I Having trouble understanding a seemingly simple u-substitution

[SmartyPants]

TL;DR Summary

Pretty sure this is calc II level stuff. To try and summarize, someone in a YouTube video performs the u-substitution u = pi/2 - theta part way through solving an integral, and then "undoes" it by using theta = u instead of theta = pi/2 - u, and I can't make any sense of it.

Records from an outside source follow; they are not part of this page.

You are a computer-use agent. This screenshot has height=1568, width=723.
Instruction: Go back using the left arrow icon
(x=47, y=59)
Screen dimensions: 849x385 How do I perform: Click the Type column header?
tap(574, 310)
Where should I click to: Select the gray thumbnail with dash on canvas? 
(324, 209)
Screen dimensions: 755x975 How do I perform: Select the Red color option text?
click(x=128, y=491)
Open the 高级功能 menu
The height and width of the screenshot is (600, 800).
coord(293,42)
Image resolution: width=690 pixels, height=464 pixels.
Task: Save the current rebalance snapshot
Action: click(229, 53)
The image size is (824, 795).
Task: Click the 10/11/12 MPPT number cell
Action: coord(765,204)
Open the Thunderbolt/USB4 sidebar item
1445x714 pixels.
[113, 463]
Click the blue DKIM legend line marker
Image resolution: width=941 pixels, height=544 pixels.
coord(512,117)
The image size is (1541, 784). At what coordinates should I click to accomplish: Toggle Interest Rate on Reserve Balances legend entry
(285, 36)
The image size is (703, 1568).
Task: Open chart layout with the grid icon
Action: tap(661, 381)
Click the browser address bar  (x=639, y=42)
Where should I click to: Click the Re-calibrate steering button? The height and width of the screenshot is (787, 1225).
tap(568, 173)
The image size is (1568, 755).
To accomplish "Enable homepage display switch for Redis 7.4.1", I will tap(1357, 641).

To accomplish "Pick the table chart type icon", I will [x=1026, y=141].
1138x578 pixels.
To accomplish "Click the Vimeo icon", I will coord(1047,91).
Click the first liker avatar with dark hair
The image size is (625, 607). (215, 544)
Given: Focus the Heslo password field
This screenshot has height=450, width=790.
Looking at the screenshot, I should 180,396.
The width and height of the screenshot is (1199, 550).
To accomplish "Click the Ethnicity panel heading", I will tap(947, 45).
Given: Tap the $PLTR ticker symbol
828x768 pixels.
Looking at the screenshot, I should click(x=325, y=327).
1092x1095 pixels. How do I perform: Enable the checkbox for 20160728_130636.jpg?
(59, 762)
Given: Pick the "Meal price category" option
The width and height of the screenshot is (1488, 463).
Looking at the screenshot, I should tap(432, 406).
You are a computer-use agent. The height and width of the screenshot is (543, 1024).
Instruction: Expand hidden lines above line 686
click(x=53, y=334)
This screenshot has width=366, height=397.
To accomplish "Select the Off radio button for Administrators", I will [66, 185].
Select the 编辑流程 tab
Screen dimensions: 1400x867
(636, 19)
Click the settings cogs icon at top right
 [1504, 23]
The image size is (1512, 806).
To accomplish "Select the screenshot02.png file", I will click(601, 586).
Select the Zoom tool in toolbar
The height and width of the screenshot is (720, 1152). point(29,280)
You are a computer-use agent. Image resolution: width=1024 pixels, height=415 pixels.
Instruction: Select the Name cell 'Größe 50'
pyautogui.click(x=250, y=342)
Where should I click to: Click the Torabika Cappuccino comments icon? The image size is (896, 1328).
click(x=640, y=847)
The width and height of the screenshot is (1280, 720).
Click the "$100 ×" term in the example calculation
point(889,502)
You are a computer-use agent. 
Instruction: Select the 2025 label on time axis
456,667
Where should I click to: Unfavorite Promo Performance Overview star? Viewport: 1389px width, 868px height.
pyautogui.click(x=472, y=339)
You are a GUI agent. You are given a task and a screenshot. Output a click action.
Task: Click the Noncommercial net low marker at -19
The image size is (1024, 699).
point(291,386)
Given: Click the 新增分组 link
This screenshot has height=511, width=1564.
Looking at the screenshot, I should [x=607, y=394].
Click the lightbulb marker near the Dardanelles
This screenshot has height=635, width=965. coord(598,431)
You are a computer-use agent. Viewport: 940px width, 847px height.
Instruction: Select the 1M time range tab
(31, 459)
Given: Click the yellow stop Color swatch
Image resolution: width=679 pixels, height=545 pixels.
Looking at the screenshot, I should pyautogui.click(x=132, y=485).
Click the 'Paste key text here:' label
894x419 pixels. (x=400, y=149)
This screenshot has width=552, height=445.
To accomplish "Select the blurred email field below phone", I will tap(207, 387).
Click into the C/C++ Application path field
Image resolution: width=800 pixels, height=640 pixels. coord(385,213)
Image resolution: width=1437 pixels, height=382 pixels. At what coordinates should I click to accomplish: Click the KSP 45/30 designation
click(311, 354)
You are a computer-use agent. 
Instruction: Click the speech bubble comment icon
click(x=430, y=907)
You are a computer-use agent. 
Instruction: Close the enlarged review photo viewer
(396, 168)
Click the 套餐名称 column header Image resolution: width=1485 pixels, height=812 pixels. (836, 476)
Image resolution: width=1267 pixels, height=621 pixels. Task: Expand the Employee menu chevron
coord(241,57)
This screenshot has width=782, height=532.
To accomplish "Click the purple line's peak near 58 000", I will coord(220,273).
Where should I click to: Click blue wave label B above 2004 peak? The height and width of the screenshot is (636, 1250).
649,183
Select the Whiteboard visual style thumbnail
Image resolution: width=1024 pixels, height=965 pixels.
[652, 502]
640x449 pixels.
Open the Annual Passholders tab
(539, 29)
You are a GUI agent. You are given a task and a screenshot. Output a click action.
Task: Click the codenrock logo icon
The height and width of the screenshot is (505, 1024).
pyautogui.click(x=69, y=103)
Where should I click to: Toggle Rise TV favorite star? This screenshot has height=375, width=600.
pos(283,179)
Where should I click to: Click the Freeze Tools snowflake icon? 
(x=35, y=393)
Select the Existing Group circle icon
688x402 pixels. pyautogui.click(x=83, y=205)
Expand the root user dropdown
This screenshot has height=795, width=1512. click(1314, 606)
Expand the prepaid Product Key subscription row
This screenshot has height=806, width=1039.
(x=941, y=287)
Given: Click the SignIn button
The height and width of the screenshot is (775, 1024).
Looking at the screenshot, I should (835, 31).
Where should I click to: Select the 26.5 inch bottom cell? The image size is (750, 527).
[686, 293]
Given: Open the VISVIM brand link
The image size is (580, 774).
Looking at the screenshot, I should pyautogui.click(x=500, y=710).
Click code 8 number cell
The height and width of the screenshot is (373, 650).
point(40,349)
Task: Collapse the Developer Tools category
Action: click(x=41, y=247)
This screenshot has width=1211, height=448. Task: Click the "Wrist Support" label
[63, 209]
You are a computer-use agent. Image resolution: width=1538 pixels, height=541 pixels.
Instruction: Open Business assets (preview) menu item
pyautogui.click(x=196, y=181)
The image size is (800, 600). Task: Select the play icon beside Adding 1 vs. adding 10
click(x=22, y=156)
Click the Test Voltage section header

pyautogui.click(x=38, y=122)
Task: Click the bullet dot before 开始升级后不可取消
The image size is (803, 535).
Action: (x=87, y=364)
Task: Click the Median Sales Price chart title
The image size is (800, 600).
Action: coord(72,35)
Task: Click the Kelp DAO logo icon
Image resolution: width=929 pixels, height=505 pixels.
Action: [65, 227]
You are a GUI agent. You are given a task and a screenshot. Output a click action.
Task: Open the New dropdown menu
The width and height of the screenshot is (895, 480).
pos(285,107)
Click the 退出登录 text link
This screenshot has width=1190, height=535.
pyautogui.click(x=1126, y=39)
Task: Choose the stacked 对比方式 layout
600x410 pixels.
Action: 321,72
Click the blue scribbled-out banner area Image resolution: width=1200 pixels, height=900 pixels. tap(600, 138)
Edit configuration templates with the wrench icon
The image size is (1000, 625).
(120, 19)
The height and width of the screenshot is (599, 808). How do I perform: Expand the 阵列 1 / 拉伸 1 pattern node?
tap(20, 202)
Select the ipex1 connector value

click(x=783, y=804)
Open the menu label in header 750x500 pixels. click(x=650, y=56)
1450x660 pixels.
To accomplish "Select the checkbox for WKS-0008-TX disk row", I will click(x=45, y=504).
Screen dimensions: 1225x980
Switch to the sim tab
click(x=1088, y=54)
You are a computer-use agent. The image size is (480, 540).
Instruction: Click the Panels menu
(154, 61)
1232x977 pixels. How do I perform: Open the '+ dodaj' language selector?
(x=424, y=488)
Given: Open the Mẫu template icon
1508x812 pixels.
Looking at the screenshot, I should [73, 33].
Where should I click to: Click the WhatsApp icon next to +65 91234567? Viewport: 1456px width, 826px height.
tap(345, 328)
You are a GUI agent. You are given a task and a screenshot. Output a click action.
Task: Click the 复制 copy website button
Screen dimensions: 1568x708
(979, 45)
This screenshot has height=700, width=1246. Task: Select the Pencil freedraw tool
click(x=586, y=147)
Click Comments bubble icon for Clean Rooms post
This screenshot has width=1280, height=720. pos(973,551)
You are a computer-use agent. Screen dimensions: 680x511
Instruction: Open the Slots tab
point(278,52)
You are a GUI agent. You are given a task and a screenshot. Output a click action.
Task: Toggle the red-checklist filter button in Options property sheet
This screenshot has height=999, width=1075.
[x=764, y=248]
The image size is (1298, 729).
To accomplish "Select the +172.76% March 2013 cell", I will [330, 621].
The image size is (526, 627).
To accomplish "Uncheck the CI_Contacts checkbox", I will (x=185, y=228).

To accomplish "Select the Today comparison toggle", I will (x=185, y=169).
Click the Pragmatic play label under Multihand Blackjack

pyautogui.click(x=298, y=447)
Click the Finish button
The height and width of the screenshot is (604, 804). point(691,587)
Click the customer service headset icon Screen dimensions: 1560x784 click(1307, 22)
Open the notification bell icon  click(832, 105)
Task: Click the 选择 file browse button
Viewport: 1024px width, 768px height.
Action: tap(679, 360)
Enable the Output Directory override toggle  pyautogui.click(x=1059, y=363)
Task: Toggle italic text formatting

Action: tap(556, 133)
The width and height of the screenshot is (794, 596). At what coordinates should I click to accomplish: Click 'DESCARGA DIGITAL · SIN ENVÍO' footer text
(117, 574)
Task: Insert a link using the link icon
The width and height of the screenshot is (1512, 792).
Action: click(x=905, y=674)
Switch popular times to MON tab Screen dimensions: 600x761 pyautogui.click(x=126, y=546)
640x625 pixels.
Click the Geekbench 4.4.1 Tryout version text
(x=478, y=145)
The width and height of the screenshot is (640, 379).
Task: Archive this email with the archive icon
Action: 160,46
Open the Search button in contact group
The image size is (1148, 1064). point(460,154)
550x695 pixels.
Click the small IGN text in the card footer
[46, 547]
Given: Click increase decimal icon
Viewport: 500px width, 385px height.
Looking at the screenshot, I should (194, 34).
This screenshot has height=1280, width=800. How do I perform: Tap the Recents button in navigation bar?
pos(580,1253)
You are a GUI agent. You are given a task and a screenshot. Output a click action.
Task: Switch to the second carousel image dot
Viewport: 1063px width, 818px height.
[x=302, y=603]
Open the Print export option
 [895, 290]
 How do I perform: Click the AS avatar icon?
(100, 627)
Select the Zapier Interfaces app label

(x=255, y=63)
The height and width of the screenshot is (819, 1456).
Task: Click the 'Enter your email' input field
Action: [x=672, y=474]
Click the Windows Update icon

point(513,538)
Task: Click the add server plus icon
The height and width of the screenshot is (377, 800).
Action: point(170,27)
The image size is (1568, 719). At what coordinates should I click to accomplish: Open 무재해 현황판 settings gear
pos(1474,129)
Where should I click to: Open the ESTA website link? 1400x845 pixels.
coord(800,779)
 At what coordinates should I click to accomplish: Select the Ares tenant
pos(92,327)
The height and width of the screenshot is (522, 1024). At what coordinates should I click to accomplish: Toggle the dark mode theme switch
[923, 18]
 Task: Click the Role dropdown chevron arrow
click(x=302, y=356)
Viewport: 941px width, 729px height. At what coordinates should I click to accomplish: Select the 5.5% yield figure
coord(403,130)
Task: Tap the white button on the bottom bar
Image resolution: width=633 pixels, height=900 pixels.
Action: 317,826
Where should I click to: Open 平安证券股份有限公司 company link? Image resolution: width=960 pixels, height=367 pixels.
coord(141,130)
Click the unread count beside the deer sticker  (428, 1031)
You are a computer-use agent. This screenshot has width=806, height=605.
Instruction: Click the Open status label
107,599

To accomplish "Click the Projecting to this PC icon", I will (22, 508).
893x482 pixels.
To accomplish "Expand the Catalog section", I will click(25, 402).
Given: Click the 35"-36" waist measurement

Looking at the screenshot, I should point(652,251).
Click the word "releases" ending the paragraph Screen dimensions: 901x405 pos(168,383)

I watched a video on YouTube of someone solving this integral, and everything seems to make sense up until the point where the author “undoes” a substitution incorrectly...or so it seems, because the author arrives at the correct answer in the end. Specifically, we get to a point where the author makes a seemingly straightforward substitution ($u=\frac{\pi}{2}-\theta$), but when the author “undoes” the substitution shortly after, he/she lets $\theta=u$ instead of $\theta=\frac{\pi}{2}-u$, which doesn't seem right. The integral starts out as $\int_{0}^{\infty}\frac{\ln(x)}{(x^2+4)(x^2+9)}dx$ and, after some manipulation, one part of it ends up being $\frac{1}{10}\int_{0}^{\frac{\pi}{2}}\ln{\left(\tan{\theta}\right)}d\theta$. The subsequent manipulation of this integral and the u-substitution that takes place I can understand just fine:

$$\rightarrow\frac{1}{10}\int_{0}^{\frac{\pi}{2}}\ln{\left(\tan{\theta}\right)}d\theta=\frac{1}{10}\int_{0}^{\frac{\pi}{2}}\ln{\left(\frac{\sin{\theta}}{\cos{\theta}}\right)}d\theta=\frac{1}{10}\int_{0}^{\frac{\pi}{2}}(\ln{\left(\sin{\theta}\right)-\ln(\cos{\theta}))}d\theta=$$$$\frac{1}{10}\int_{0}^{\frac{\pi}{2}}\ln{\left(\sin{\theta}\right)}d\theta-\frac{1}{10}\int_{0}^{\frac{\pi}{2}}\ln{\left(\cos{\theta}\right)}d\theta$$
The author then makes use of the fact that $\cos{\left(\frac{\pi}{2}-\theta\right)}=\sin{\theta}$, lets $\ u=\frac{\pi}{2}-\theta\$, and substitutes it into the 2nd integral as follows:

Let $\ u=\frac{\pi}{2}-\theta$, then $\theta=\frac{\pi}{2}-u$ and $d\theta=-du$. Also, as regards the bounds of integration, when $\theta=0$, $\ u=\frac{\pi}{2}$, and when $\theta=\frac{\pi}{2}$, $\ u=0$.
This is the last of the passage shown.